Start of Data extracts

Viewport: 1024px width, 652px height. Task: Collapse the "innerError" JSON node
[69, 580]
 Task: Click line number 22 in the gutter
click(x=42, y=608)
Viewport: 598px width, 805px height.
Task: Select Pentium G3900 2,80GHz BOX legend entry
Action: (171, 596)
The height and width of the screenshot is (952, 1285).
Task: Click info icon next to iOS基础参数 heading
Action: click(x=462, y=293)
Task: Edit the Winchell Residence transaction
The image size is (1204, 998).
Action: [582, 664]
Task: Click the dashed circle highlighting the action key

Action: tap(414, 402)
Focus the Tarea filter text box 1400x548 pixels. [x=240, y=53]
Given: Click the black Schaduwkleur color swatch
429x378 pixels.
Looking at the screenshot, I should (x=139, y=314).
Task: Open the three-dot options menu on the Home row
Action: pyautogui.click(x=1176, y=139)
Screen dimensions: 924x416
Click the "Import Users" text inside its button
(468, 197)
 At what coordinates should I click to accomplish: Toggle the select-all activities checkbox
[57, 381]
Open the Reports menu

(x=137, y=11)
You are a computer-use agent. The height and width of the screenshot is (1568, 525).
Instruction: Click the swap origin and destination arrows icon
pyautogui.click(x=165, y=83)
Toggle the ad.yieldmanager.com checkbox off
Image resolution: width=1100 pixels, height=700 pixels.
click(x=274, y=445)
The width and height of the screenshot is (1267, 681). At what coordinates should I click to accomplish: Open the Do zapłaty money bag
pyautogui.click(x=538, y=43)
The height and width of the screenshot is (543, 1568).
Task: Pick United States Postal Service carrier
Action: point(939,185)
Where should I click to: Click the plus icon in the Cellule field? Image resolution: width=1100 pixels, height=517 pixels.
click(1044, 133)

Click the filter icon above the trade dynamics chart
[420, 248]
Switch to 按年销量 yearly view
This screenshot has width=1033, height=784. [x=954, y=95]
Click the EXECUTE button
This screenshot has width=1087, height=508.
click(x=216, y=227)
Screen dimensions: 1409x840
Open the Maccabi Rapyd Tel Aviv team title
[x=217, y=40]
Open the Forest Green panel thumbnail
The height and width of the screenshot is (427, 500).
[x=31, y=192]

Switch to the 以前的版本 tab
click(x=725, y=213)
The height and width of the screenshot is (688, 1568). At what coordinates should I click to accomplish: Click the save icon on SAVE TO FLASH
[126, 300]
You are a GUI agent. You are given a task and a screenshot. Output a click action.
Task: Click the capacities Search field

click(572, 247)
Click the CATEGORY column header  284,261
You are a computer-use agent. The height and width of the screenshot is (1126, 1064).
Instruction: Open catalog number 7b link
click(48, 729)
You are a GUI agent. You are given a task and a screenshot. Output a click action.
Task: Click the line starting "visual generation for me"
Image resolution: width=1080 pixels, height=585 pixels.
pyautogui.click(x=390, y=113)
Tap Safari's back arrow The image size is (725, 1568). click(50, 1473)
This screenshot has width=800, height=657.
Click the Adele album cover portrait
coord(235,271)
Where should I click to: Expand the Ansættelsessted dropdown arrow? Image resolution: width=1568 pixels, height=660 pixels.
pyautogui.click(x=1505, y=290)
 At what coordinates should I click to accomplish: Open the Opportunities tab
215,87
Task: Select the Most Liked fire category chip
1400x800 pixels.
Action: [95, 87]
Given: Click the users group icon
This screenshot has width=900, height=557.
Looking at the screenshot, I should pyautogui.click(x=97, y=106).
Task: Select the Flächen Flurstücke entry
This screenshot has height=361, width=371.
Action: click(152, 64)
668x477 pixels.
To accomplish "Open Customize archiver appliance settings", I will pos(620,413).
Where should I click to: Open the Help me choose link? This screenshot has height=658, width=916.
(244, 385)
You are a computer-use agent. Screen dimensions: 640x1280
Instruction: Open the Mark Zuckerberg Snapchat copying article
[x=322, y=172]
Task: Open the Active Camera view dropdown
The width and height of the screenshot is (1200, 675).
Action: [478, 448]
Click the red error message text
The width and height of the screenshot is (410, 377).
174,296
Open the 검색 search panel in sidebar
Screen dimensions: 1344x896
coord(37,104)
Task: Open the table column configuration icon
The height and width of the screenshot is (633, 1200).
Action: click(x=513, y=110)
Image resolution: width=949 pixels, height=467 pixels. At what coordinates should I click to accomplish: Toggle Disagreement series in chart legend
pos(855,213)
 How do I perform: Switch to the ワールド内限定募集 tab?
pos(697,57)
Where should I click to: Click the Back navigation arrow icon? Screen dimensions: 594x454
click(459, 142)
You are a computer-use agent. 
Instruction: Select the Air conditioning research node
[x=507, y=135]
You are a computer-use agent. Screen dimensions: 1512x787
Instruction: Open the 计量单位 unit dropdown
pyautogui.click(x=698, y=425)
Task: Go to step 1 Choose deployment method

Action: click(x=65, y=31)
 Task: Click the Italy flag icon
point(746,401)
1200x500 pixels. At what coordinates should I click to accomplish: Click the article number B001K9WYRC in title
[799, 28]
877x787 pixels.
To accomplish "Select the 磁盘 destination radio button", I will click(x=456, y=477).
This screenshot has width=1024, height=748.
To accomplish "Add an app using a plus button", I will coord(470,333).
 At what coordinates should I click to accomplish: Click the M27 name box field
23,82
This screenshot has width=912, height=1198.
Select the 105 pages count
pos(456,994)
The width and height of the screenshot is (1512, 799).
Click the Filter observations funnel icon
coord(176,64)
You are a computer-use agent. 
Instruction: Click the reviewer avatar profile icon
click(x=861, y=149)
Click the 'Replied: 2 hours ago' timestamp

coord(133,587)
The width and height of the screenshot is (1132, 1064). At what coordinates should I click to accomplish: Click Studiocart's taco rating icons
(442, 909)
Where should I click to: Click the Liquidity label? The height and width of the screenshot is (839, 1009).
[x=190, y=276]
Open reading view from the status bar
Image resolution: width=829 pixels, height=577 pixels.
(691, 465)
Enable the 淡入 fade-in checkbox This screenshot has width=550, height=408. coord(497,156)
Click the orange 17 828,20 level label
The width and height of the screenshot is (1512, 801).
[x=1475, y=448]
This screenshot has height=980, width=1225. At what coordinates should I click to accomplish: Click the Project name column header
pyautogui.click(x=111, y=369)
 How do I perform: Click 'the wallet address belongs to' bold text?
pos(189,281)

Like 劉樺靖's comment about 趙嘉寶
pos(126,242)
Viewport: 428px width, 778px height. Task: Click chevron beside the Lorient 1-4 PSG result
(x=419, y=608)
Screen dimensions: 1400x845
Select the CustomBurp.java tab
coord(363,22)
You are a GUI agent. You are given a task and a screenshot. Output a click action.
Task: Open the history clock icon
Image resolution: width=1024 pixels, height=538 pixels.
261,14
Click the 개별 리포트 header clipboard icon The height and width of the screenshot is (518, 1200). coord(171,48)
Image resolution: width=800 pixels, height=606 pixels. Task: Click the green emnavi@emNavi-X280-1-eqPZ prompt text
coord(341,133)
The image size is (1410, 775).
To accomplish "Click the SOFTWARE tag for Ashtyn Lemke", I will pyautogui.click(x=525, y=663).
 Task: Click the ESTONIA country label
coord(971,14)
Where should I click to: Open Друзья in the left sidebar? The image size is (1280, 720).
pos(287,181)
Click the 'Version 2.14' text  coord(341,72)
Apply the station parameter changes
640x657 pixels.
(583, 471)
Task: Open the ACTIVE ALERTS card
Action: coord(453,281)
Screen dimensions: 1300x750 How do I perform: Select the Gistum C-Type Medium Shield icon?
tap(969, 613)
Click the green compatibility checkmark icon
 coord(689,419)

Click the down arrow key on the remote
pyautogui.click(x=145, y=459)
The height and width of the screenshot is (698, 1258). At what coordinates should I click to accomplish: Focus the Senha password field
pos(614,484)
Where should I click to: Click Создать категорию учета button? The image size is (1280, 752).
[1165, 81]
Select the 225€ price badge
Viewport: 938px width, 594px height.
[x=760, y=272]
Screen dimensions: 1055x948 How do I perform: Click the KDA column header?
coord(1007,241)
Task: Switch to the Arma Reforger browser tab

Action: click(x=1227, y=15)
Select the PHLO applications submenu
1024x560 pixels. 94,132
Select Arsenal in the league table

End of Data extracts

→ Task item
Write down again, exactly as given, only the lines above that fall from the line with "Switch to the 以前的版本 tab" to the line with "is (1126, 1064).", inclusive.

→ Written response
Switch to the 以前的版本 tab
click(x=725, y=213)
The height and width of the screenshot is (688, 1568). At what coordinates should I click to accomplish: Click the save icon on SAVE TO FLASH
[126, 300]
You are a GUI agent. You are given a task and a screenshot. Output a click action.
Task: Click the capacities Search field

click(572, 247)
Click the CATEGORY column header  284,261
You are a computer-use agent. The height and width of the screenshot is (1126, 1064).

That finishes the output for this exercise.